╭─ SUPPLIED PASSAGE
Construction of a large phage-displayed human antibody domain library with a scaffold based on a newly identified highly soluble, stable heavy chain variable domain.

Currently, almost all U.S. Food and Drug Administration-approved therapeutic antibodies and the vast majority of those in clinical trials are full-size antibodies mostly in an immunoglobulin G1 format of about 150 kDa in size. Two fundamental problems for such large molecules are their poor penetration into tissues (e.g., solid tumors) and poor or absent binding to regions on the surface of some molecules [e.g., on the human immunodeficiency virus envelope glycoprotein (Env)] that are accessible by molecules of smaller size. We have identified a phage-displayed heavy chain-only antibody by panning of a large (size, approximately 1.5x10(10)) human naive Fab (antigen-binding fragment) library against an Env and found that the heavy chain variable domain (V(H)) of this antibody, designated as m0, was independently folded, stable, highly soluble, monomeric, and expressed at high levels in bacteria. m0 was used as a scaffold to construct a large (size, approximately 2.5x10(10)), highly diversified phage-displayed human V(H) library by grafting naturally occurring complementarity-determining regions (CDRs) 2 and 3 of heavy chains from five human antibody Fab libraries and by randomly mutating four putative solvent-accessible residues in CDR1 to A, D, S, or Y. The sequence diversity of all CDRs was determined from 143 randomly selected clones. Most of these V(H)s were with different CDR2 origins (six of seven groups of V(H) germlines) or CDR3 lengths (ranging from 7 to 24 residues) and could be purified directly from the soluble fraction of the Escherichia coli periplasm. The quality of the library was also validated by successful selection of high-affinity V(H)s against viral and cancer-related antigens; all selected V(H)s were monomeric, easily expressed, and purified with high solubility and yield. This library could be a valuable source of antibodies targeting size-restricted epitopes and antigens in obstructed locations where efficient penetration could be critical for successful treatment.
╰─
(WHAT TO PRODUCE):
Using the antibody library abstract, explain why full-size antibodies of about 150 kDa have limitations as therapeutic molecules.
╭─ EXTRACTED INFORMATION
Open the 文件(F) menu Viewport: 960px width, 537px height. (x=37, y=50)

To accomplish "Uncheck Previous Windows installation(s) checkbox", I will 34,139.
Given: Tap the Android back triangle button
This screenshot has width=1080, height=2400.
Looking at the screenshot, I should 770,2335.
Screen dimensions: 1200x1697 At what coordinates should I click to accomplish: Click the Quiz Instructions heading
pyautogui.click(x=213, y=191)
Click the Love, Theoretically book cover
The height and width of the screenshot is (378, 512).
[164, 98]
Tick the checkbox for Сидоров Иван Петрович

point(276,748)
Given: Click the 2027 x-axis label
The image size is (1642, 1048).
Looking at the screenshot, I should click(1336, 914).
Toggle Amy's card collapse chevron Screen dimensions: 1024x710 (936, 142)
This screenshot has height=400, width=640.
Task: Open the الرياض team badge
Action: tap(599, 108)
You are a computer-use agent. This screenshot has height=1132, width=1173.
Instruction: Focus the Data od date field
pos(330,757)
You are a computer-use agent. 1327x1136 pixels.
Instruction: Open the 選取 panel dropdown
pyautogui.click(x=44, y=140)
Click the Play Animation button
╰─
(YOUR RESPONSE):
Because of their large size, full-size antibodies penetrate poorly into tissues such as solid tumors. They also bind poorly or not at all to regions on the surface of some molecules, such as the human immunodeficiency virus envelope glycoprotein, that smaller molecules can reach.